The Cosine Double-Angle Identity is a fundamental trigonometric formula used to simplify expressions involving angles. It states that for any angle \( x \), the identity is given by:\[\cos 2x = 2\cos^2{x} - 1\]This identity allows us to express the cosine of a double angle in terms of the cosine of a single angle. By rearranging this formula, we can solve for different forms which are useful in rewriting complex trigonometric expressions.
In the problem, we manipulated this identity to rewrite \( \cos^2 x - \frac{1}{2} \). We first solve for \( \cos^2 x \) to find \( \cos^2 x = \frac{\cos{2x} + 1}{2} \). Subtracting \( \frac{1}{2} \) from this gives us the expression \( \frac{\cos 2x}{2} \). This step shows how versatile double-angle identities are in transforming trigonometric problems.
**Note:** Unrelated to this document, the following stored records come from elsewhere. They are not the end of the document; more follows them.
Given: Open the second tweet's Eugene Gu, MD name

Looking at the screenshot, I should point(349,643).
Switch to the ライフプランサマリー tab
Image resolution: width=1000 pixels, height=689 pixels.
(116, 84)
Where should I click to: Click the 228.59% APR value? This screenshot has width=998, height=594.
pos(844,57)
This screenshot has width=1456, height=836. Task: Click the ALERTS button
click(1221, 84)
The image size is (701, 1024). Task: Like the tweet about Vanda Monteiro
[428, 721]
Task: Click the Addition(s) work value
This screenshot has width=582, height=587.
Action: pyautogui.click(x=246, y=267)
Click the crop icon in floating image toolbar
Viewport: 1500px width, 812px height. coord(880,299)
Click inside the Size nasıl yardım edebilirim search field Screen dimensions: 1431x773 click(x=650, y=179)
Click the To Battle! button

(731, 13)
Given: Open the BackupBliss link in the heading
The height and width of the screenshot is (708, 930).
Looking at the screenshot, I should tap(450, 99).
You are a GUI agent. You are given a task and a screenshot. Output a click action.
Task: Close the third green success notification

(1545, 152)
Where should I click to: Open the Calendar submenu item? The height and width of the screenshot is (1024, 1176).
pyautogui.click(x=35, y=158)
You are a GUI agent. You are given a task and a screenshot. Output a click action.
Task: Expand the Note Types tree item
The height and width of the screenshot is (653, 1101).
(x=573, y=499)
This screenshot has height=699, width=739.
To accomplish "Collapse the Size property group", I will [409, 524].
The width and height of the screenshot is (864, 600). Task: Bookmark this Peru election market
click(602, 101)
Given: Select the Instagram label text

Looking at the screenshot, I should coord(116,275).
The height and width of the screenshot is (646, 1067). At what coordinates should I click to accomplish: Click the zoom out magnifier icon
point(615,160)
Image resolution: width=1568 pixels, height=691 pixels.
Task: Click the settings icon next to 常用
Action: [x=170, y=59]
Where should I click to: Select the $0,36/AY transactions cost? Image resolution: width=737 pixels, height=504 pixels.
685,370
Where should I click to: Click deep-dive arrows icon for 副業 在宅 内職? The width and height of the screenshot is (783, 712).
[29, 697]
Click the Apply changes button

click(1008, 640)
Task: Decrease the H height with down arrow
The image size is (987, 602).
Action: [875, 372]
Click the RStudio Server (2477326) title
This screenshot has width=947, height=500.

Trigonometric identities are mathematical equations that involve trigonometric functions like sine, cosine, and tangent. They hold true for all angles and help in simplifying expressions and solving trigonometric equations. Familiarity with these identities extends your problem-solving toolkit for a wide range of mathematical problems.There are several types of identities, but the double-angle formulas are particularly handy when dealing with expressions of angles that are multiples of a base angle. For example:

• Sum and Difference Formulas
• Double Angle Formulas
• Half Angle Formulas

Applying these identities, such as the cosine double-angle identity, simplifies calculations and makes it easier to verify the equivalence of different mathematical expressions.
In this exercise, the goal was to leverage the cosine double-angle identity to rewrite and verify that \( \cos^2 x - \frac{1}{2} \) and \( \frac{\cos 2x}{2} \) are equivalent. With practice, these identities become invaluable tools in trigonometry.

Graphing trigonometric functions visually demonstrates how these functions behave over different angles. By using a graphing utility, you can plot equations to observe their periodic nature and any symmetries they possess.In this exercise, graphing played a crucial role in validating that both expressions \( \cos^2{x} - \frac{1}{2} \) and \( \frac{\cos{2x}}{2} \) are indeed the same. By observing their graphs, which overlap perfectly, we confirmed that these algebraic manipulations held true graphically as well.
When learning about trigonometric identities, using graphs can enhance understanding and provide confirmation of equivalences in a way that's easy to grasp.

• Graphs of sine, cosine, and tangent functions illustrate their characteristic waves.
• Comparing graphs can help visualize identities and verify transformations.
• Graphing utilities offer an interactive way to explore mathematical functions.

This visual tool is particularly helpful in education, allowing students to bridge the gap between abstract algebraic expressions and their geometric representations, making it easier to comprehend the consistent behaviors of trigonometric functions.